Ten rzędowy 6-cylindrowiec oznaczony jako M57 zadebiutował w 1998 roku i rozwinął się do stosunkowo dobrej, choć mniej bezpiecznej konstrukcji N57 (2008 r.). To również jednostka bardzo trwała, ale zdecydowanie droższa w eksploatacji. Skupmy się więc na starszym typie.
Jest tu wszystko, czego można się obawiać w silniku Diesla – wtrysk Common Rail, turbo o zmiennej geometrii, koło dwumasowe czy zawór EGR, a nawet klapy wirowe w kolektorze dolotowym. W przypadku wtryskiwaczy to jest ich 6, więc potencjalny wydatek większy niż w silniku 4-cylindrowym. Jednak to wszystko jest bardzo trwałe i wytrzymuje nierzadko ponad 300 tys. km bez awarii. Potem stosunkowo tanio wymieniane lub regenerowane i można dalej jeździć.
Co warto podkreślić to fakt, że nawet najsłabsze warianty tej jednostki o mocach 184 lub 193 KM są bardzo dynamiczne i sprawnie napędzają praktycznie każdy typ samochodu. Tu mała uwaga – rzeczywista pojemność tych silników produkowanych do roku 2004 to 2,9 litra. Wysoki moment obrotowy (ok. 400 Nm lub więcej) sprawia, że katowanie silnika często kończy się… zniszczeniem automatycznej skrzyni biegów. Maksymalnie typ M57 generuje 286 KM i 580 Nm (wariant M57D30TÜ2).
Z zużyciem paliwa oczywiście nie ma co liczyć na wyniki w okolicy 5 l/100 km. BMW Serii 3 (E46) spala wg raportów czytelników Autocentrum ok. 7,5-8,0 l/100 km. Inna sprawa to sposób eksploatacji, który raczej do łagodnych nie należy.
Jedną z wielkich zalet jednostki M57 jest odporność na podniesienie mocy i ogromny potencjał do tuningu, pod warunkiem, że wszystko jest sprawne.
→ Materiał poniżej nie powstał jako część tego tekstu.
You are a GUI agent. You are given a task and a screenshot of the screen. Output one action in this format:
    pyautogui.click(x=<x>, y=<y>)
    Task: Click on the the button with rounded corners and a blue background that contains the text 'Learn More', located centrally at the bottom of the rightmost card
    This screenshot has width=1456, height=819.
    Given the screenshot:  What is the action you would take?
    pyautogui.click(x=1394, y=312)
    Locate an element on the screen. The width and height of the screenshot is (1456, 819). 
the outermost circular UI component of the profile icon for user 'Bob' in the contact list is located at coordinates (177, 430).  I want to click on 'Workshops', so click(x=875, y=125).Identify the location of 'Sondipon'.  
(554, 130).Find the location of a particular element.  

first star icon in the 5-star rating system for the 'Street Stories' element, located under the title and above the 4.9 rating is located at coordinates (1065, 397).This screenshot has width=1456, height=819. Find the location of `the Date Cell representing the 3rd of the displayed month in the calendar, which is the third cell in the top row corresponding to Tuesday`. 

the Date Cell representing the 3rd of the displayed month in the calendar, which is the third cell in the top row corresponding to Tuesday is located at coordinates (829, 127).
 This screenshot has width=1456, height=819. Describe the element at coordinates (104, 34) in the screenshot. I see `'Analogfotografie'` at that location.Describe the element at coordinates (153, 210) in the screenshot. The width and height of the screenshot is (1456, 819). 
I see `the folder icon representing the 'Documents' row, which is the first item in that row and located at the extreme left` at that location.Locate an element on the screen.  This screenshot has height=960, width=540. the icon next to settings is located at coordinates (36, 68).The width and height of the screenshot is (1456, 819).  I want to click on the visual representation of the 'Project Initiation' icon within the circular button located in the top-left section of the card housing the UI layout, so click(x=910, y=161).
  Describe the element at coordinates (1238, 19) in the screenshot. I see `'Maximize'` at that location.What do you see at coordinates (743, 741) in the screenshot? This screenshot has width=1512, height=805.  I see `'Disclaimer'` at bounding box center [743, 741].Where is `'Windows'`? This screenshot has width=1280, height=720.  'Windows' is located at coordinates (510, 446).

Jednak największą wartością posiadania tej jednostki pod maską jest kultura pracy i dobre przyspieszenie na każde zawołanie. A poza regularną wymianą oleju i tankowaniem paliwa z reguły nie ma się czym przejmować.
Najważniejsze zalecenia serwisowe:
- kontrola łańcuchowego napędu rozrządu (bardzo wysoka trwałość)
- kontrola klap wirowych w układzie dolotowym
- kontrola koła pasowego z tłumikiem drgań (awaria kończy się unieruchomieniem silnika)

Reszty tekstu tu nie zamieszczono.